À la mort de Mahomet en 632, un différend naît entre les habitants de Médine et de La Mecque concernant sa succession. Certains préfèrent une succession issue de la famille en proposant notamment Ali son gendre et cousin pour lui succéder. Les compagnons s'y opposent et nomment comme premier calife Abou Bakr. Le troisième calife Othmân est assassiné en 656 par des opposants. Le gouverneur de Damas Muʿawiya, cousin d'Othmân, entre en conflit avec Ali devant l'incapacité de ce dernier à faire arrêter les assassins d'Othmân, ce qui provoque la première guerre civile musulmane, la fitna. Pendant le règne d'Ali, un clivage se cristallise entre ceux qui s'appuient sur la sunnah, la tradition du Prophète (les sunnites) et ceux qui sont du parti d'Ali (Shīʻatu ʻAlī — les Chiites). En 661, Ali est assassiné et Muʿawiya désigné cinquième calife. Il rompt alors avec la tradition arabe du califat électif au profit du califat héréditaire des Omeyyades avec comme capitale Damas.
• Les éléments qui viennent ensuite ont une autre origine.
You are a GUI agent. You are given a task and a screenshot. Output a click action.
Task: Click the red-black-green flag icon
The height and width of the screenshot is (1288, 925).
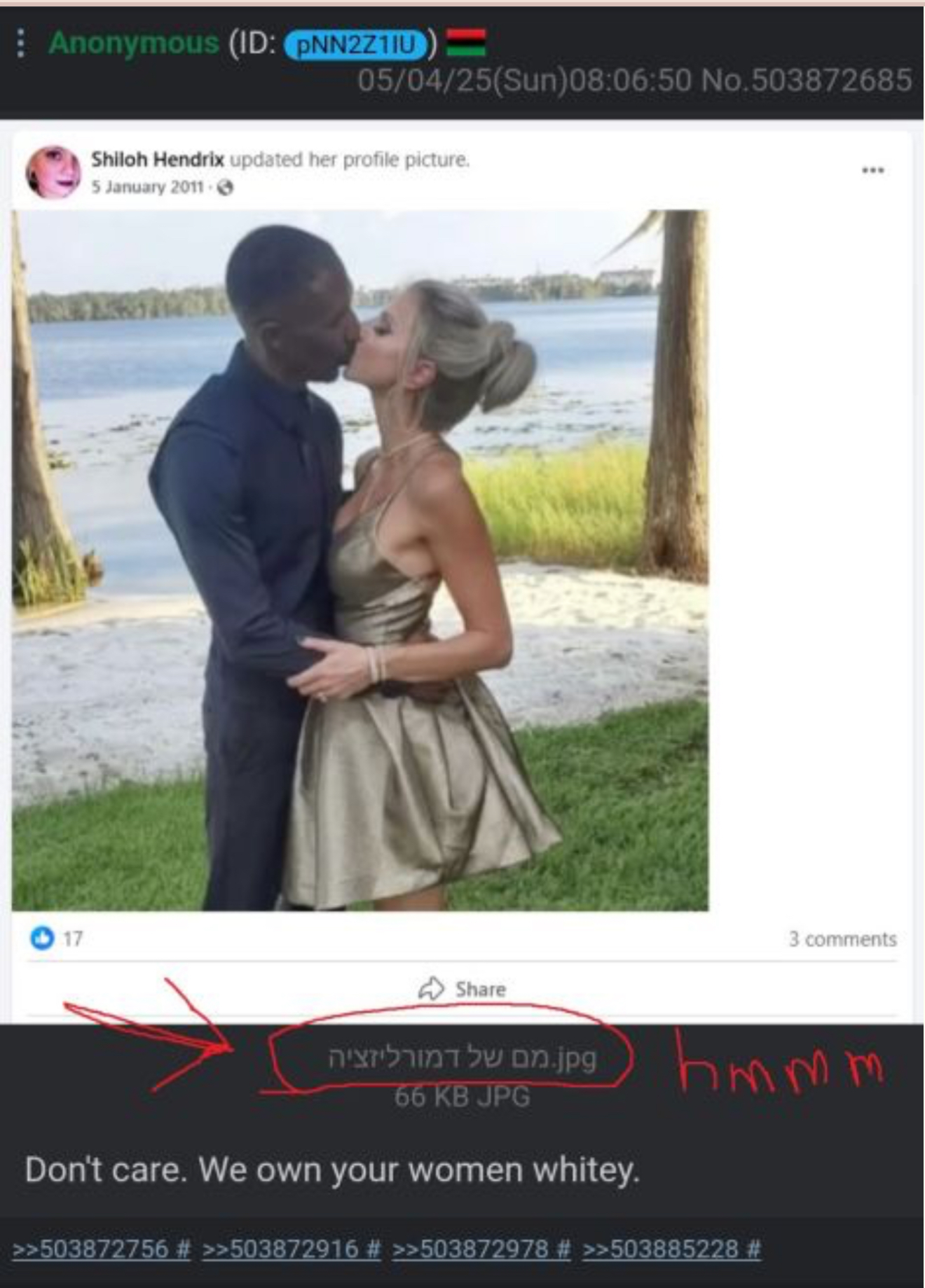(465, 42)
En 680, côté sunnite, Yazīd fils de Muʿawiya prend la succession de son père tandis que côté chiite Al-Ḥusayn, fils d'Ali, succède lui aussi à son père. En guerre, Al-Ḥusayn est massacré avec sa famille et ses hommes à la bataille de Kerbala par les armées omeyyades. Après cette bataille, le califat Omeyyade triomphe et pulvérise les ambitions dynastiques de la famille du Prophète. La bataille de Kerbala est en même temps l'épisode fondateur du chiisme[6].

La Grande Mosquée de Kairouan (également appelée mosquée Oqba Ibn Nafi), fondée en 670, est le berceau de l'Islam sunnite dans tout l'Occident musulman et elle fut le centre de formation des premières générations de savants musulmans dans cette région[7].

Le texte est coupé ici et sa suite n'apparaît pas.